*文書の抜粋:*
概要・あらすじ
アイドルを目指す女子中学生の野々原りんごは、日々努力を重ねていたが、なかなかオーディションに合格できず、夢を叶えられずにいた。そんなある日、料理番組のオーディションを受けた際、りんごは料理などろくにできないにも関わらず、得意であると噓をついてしまう。思いがけずこのオーディションを勝ち抜いたりんごは、「天才料理少女アイドル」という謳い文句のもとにデビューを飾り、料理番組のキャスターに抜擢される。
幼なじみの筒井一臣に料理を教えてもらいながら、何とか番組収録を乗り越えていく内に、りんごは食を通じてさまざまな発見をし、成長していく。
登場人物・キャラクター
野々原 りんご (ののはら りんご)
中学1年生の女子。優しく、人を疑うことを知らない性格。人気アイドルの石坂真人の大ファンで、自身もアイドルになって真人と親しくなることを夢見ている。食べることは好きだが、料理はしたことすらない。それにも関わらず、真人が選考に関わっているというよこしまな理由で、料理番組のオーディションに申し込んだ。選考過程で、料理が得意と噓をついたところ、思いがけずオーディションを突破。 「天才料理少女アイドル」として、真人とともに料理番組のキャスターに抜擢されることになってしまう。以後は、料理番組の収録を乗り切るために、幼なじみで隣に住む筒井一臣に料理を教えてもらっており、番組でも楽しそうに料理をする姿が、視聴者から人気を博している。一臣に恋愛感情を抱いているが、そのことに気づけずにおり、憧れと恋を混同して、自分では真人に恋をしていると思っている。
筒井 一臣 (つつい かずおみ)
中学1年生の男子。野々原りんごの隣に住む幼なじみ。父親を早くに亡くし、働いている母親を支えようと家事を引き受けている。そのため料理が得意で、凝った料理を作ったり、時にはオリジナルレシピを考えることもある。中学ではバスケットボール部に所属しており、大会で活躍していた。学校では硬派な男で通しているため、料理が得意ということは秘密にしている。 幼なじみのりんごに恋愛感情を抱いていて、アプローチをすることもあるが、なかなか気付いてもらえない。一方でりんご以外の周囲の人物は一臣の想いに気づいており、冷やかされることもある。料理キャスターに選ばれたりんごに料理を教えているが、番組の共演者である石坂真人とりんごの距離が縮まっていくことに嫉妬し、時にりんごにいじわるをしてしまう。
石坂 真人 (いしざか まひと)

*回答すべき設問:*
(A) 本文によれば、筒井一臣は中学で何部に所属していますか。
(B) 本文の「幼なじみの筒井一臣に料理を教」から「んごにいじわるをしてしまう。」までの箇所を、両端を含めて、「幼なじみ」を「幼友達」に入れ替えて記してください。
後続の項目は、本文とは別個の資料です。

*提供情報:*
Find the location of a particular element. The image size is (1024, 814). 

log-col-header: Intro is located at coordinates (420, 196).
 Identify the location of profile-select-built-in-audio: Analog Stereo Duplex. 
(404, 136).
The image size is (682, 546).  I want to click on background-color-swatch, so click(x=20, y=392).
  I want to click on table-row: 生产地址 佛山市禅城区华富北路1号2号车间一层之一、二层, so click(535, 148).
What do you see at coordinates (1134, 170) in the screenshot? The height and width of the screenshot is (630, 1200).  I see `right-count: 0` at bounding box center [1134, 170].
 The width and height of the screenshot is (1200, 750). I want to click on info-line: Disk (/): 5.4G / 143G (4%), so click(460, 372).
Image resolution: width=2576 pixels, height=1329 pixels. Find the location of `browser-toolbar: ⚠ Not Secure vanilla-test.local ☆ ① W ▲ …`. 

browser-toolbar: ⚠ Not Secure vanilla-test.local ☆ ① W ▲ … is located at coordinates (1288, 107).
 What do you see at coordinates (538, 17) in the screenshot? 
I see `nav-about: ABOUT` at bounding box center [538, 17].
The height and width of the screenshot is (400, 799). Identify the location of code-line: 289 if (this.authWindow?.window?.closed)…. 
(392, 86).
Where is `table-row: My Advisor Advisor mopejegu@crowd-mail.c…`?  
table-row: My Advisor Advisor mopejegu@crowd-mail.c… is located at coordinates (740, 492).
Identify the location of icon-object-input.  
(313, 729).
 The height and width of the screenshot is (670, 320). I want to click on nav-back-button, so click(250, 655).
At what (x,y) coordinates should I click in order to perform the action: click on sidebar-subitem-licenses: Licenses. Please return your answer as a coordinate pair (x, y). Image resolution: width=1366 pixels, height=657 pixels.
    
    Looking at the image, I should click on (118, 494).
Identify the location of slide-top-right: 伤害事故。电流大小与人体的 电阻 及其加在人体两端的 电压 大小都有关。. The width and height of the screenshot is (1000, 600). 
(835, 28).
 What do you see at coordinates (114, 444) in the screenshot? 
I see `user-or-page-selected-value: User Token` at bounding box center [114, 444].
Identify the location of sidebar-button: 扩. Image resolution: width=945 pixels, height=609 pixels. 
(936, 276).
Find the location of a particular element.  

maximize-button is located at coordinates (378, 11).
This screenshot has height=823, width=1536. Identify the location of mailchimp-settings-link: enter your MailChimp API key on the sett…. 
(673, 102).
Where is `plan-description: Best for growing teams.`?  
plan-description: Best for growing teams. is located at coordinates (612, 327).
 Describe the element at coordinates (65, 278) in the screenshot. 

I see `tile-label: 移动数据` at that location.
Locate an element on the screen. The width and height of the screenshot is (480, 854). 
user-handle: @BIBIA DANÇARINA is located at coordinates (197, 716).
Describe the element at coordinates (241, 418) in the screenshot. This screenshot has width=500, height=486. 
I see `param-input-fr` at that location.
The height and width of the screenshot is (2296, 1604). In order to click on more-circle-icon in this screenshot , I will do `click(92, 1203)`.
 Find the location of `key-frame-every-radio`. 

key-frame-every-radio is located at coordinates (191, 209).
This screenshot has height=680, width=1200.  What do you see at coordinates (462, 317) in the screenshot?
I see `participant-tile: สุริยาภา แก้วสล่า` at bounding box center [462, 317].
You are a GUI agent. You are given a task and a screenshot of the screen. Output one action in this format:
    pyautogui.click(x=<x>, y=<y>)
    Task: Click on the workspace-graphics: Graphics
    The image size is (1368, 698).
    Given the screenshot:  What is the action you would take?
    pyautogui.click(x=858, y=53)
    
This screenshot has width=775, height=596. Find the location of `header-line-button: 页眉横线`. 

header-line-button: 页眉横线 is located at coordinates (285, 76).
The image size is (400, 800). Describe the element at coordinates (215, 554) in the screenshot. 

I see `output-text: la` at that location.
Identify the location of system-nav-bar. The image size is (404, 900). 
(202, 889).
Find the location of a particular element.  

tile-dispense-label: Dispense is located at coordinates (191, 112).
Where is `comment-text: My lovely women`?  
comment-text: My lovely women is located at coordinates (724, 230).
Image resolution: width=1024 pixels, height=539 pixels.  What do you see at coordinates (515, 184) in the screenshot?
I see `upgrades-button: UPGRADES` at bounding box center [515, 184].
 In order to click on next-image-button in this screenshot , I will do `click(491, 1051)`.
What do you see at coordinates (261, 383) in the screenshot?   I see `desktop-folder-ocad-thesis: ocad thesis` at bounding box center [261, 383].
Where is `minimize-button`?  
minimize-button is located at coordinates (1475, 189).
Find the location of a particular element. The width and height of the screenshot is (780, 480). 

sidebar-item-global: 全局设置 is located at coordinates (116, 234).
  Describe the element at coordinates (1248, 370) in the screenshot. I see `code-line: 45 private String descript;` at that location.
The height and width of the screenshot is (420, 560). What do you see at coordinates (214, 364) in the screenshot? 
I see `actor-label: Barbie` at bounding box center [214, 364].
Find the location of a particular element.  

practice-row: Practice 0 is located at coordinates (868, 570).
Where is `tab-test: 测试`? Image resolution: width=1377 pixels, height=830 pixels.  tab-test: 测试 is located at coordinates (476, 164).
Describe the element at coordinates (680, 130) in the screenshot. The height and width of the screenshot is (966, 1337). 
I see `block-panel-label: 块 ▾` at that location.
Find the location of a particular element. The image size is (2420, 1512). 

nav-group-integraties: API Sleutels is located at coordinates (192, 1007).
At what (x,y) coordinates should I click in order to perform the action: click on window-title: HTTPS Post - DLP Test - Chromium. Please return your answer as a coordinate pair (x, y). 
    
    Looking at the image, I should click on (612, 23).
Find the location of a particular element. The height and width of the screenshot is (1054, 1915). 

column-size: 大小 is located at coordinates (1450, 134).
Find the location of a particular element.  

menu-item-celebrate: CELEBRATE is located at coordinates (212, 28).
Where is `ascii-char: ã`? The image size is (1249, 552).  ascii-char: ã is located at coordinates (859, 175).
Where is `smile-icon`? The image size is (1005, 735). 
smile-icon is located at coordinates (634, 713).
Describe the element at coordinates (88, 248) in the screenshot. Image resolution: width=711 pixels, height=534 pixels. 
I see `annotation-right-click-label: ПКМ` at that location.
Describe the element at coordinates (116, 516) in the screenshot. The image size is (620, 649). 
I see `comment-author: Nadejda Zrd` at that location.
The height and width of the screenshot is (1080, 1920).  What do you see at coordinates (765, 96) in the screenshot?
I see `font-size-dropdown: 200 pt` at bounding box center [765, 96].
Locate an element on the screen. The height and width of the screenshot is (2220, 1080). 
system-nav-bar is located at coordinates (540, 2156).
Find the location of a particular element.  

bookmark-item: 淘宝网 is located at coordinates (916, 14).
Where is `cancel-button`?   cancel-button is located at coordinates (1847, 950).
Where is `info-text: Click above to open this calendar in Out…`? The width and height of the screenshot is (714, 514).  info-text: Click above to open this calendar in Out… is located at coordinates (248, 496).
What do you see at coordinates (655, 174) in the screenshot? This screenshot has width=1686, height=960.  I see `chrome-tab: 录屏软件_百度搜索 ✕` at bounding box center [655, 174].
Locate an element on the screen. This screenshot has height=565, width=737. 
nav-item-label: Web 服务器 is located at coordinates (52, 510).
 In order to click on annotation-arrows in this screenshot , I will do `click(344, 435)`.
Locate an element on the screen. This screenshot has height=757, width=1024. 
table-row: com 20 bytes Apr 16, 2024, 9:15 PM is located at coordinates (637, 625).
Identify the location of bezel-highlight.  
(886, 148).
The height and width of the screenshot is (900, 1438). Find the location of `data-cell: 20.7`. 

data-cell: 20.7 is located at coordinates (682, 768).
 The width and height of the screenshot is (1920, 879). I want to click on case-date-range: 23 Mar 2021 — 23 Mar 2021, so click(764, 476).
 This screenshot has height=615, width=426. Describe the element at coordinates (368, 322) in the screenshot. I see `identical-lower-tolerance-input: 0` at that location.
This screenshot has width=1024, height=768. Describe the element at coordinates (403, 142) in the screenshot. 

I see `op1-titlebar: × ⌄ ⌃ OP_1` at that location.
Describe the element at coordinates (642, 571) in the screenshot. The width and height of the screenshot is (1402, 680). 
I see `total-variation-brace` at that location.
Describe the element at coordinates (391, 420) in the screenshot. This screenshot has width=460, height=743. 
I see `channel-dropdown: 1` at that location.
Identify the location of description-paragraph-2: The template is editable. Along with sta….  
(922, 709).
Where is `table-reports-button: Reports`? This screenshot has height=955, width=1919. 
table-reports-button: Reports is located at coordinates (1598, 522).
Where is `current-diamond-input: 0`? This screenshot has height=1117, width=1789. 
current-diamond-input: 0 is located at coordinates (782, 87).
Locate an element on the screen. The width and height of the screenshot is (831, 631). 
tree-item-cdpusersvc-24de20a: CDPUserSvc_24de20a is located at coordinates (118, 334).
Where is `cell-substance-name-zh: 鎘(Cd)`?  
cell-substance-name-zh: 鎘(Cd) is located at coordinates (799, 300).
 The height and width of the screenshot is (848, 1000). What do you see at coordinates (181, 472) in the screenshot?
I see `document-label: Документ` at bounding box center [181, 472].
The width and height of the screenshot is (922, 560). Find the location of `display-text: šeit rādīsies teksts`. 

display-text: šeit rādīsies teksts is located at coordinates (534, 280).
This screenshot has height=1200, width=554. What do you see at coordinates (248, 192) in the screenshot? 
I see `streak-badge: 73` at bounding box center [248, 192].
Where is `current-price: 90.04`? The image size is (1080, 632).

*想定される解答:*
(A) バスケットボール部です。

(B)
幼友達の筒井一臣に料理を教えてもらいながら、何とか番組収録を乗り越えていく内に、りんごは食を通じてさまざまな発見をし、成長していく。
登場人物・キャラクター
野々原 りんご (ののはら りんご)
中学1年生の女子。優しく、人を疑うことを知らない性格。人気アイドルの石坂真人の大ファンで、自身もアイドルになって真人と親しくなることを夢見ている。食べることは好きだが、料理はしたことすらない。それにも関わらず、真人が選考に関わっているというよこしまな理由で、料理番組のオーディションに申し込んだ。選考過程で、料理が得意と噓をついたところ、思いがけずオーディションを突破。 「天才料理少女アイドル」として、真人とともに料理番組のキャスターに抜擢されることになってしまう。以後は、料理番組の収録を乗り切るために、幼友達で隣に住む筒井一臣に料理を教えてもらっており、番組でも楽しそうに料理をする姿が、視聴者から人気を博している。一臣に恋愛感情を抱いているが、そのことに気づけずにおり、憧れと恋を混同して、自分では真人に恋をしていると思っている。
筒井 一臣 (つつい かずおみ)
中学1年生の男子。野々原りんごの隣に住む幼友達。父親を早くに亡くし、働いている母親を支えようと家事を引き受けている。そのため料理が得意で、凝った料理を作ったり、時にはオリジナルレシピを考えることもある。中学ではバスケットボール部に所属しており、大会で活躍していた。学校では硬派な男で通しているため、料理が得意ということは秘密にしている。 幼友達のりんごに恋愛感情を抱いていて、アプローチをすることもあるが、なかなか気付いてもらえない。一方でりんご以外の周囲の人物は一臣の想いに気づいており、冷やかされることもある。料理キャスターに選ばれたりんごに料理を教えているが、番組の共演者である石坂真人とりんごの距離が縮まっていくことに嫉妬し、時にりんごにいじわるをしてしまう。